As with any other industry, homebrewing continues to evolve. Take one look at the growing amount of devices on the market targeting homebrewers and you can see it happening.
It started small, with kettles designed specifically for homebrewers. They focused on boiling wort or mashing grain. Then came tools to help you better lay out a RIMS or HERMS installation. The Blichmann Tower of Power, for example, brought the possibility of RIMS to those who didn’t want to build their own from the ground up.
Fast forward to the present and you can see a big revolution that has gotten many up in arms within the community. Names like PicoBrew, the Grainfather, and now the freshly announced Vessi have been popping up as new “tools” for the hobby. These are merely a few examples of the growing world of semi-auto to auto brewing/fermenting equipment. And it has proven to be rather polarizing.
What are these polarizing systems? Let’s take a look at just a few of the offerings available.
Picobrew burst on the scene with the Zymatic. This larger system was more intended for professional use, and the price point puts it out of reach of most homebrewers.
However, then they brought a more reachable system to the fore with the Pico!

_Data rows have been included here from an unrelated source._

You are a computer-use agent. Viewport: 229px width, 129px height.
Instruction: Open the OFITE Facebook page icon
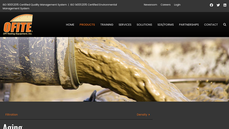(x=211, y=5)

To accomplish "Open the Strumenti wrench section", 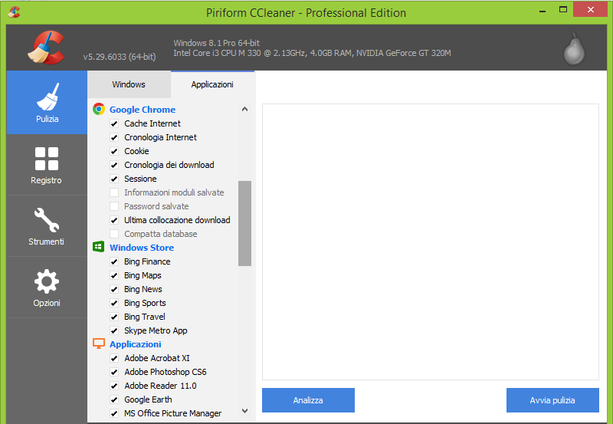I will 47,226.
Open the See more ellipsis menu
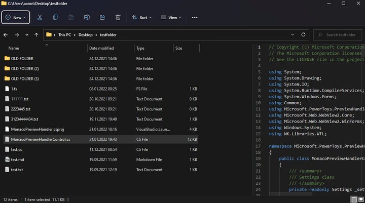 tap(194, 17)
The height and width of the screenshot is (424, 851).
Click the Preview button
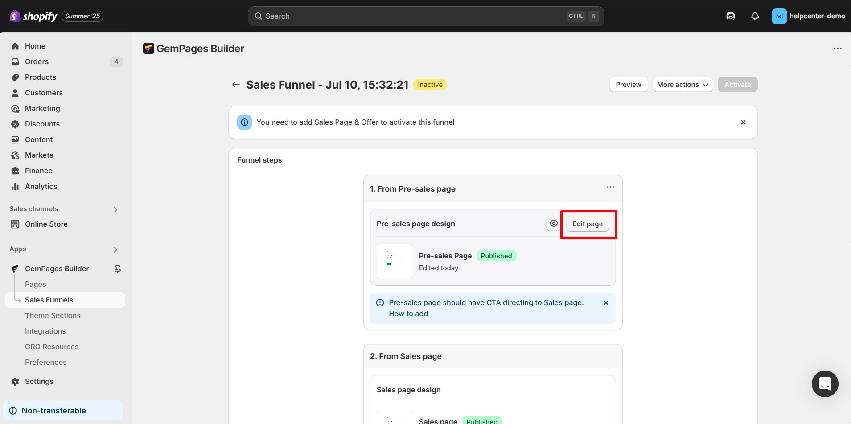click(628, 85)

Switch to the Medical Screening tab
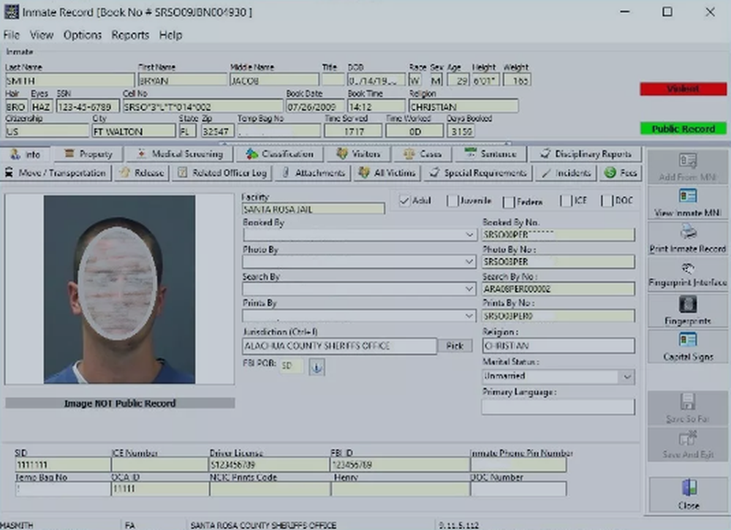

Coming in at +$900, the Grainfather is an all-in-one brewing system with an 8 US gallon capacity, and can handle up to a 20-pound grain bill.
It includes a counterflow chiller, pumps to circulate wort and aid with cooling.
Expensive, but you get what you pay for – right?
The Brewie is a fully automated brewing machine in a small package. It can brew up to 20 liters of beer per cycle.
Fermentation happens outside of this particular system. However, it touts an easy process for beginners or a hands-on tweaking of the brewing process for experts.
As you look at posts regarding these types of systems (granted, not all equipment is created equal, and not all equipment does the same thing or the same way), you are hit with strong emotional reactions. Take a look at any Facebook post about the Picobrew (as just one example) and you’ll see that post flooded with negative comments:
- “It’s way too expensive”
- “It takes away from the experience”
- “You’re not even brewing anymore”
- “It’s like a damn Keurig machine”
On the flip side of the conversation, people are showing their desire for these setups by funding the road to production:
- The Vessi was more than funded on IndieGoGo – 220% funded on July 18, 2016
- The guys behind Picobrew raised $1.4million to bring the Pico to the masses
- Brewie got backed by 223% of their requested funds.
Judging by the massive amount of funding these setups have received, it’s clear there is demand for single vessel breweries. Even at their lofty prices.
There is a group in one corner that says I want to get there as easy as possible, while the other says, “No! Brewing is an art! If you automate brewing, then the machines win!”
But is it that simple? The easy camp can point to complex aspects of brewing, say sugar extraction in the mashing and sparging process for example. They may justify that the best way to ensure a great extraction percentage is to dial the process in as only a computer can. Or, perhaps they just lack the time in their lives to devote a full day to brewing.
The other camp looks at homebrewing with more romance. The journey is just as important as the destination. If you automate the brewing process, you take out the most important part of beer: heart.
Rather than argue for one side or the other, let me share a scenario…
I have a single-hop IPA that I enjoy every time I make it. It’s a recipe I have brewed several times and have finished tweaking everything (at least for now). In short, it’s a beer I enjoy, and I don’t play with it. However, I don’t have a lot of time to brew. When I do, I like to try a new recipe my brew partner and I have been working on. The IPA takes a back seat.
But man, it sure would be nice to have my fresh, single-hop IPA on tap whenever I want it. I could brew two gallons of it in my automated countertop brewery, while at the same time, I brew ten gallons of a blackberry-hibiscus saison on our RIMS setup.
It would be so convenient to come home from work, throw some ingredients into the brew machine, and have a fresh hefeweizen ready to go a week and a half later. And because of the automation, I could brew while taking care of home duties.
I think the automated brewing equipment is a natural evolution of the industry. There’s a place for it, but it’s not for everyone. I’m not giving up my RIMS for one of these, but it might be nice to have some fresh homebrew around a gallon or two at a time. Or take advantage of the consistency to really dial in a recipe.